Live album by Slimmy
- Released: November 2008 (Optimus Store)
- Recorded: 19–20 June 2008 (Tertúlia Castelense, Maia, Portugal)
- Genre: Acoustic
- Label: Optimus
- Producer: Slimmy

Slimmy chronology
| Beatsound Loverboy (2007) | Slimmy Unplugged (2008) | Be Someone Else (2010) |

= Slimmy Unplugged =

Slimmy Unplugged is the debut live album by Portuguese singer-songwriter Slimmy. It was recorded on 19 and 20 June 2008 at Tertúlia Castelense. It was released and available through Optimus in a limited digital edition during the months of November and December 2008 at the Optimus Store, for a price of €2.

==Background==
By the end of 2008, Optimus presented a new format of concerts, starting in December, at the Optimus Store house of music that opened in Porto at the time.
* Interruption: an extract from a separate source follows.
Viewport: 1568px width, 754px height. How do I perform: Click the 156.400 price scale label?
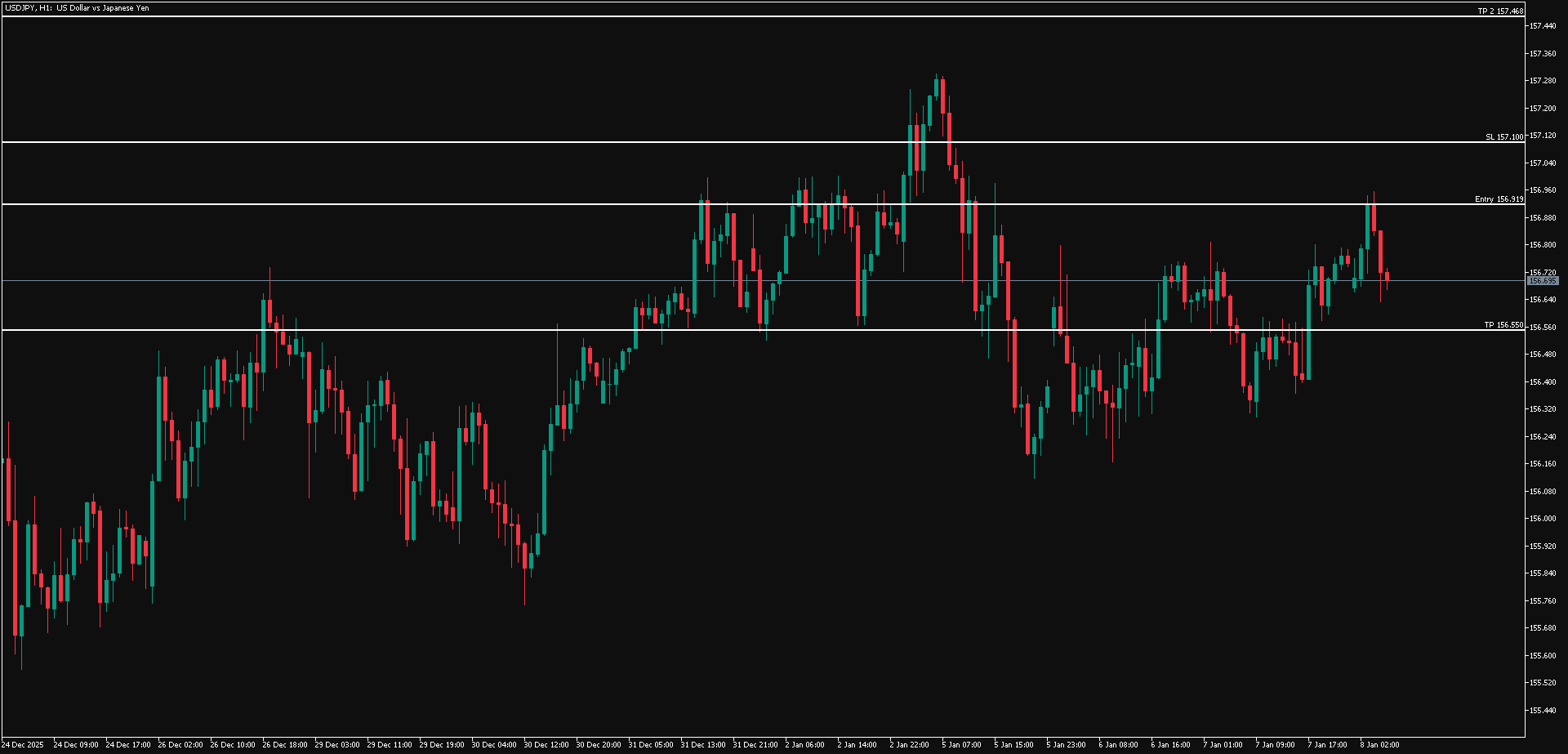click(1542, 382)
These special performances for 100 guests only, had floor space designed especially for events related to music. Deliberately restricted, these concerts had the objective to ensure a more intimate and familiar, especially in thinking most devoted fans of each guest artist.

For each of these concerts, Optimus offered 50 double tickets, which would be allocated through the site musica.optimus.pt and to the customers who subscribed to certain services or features.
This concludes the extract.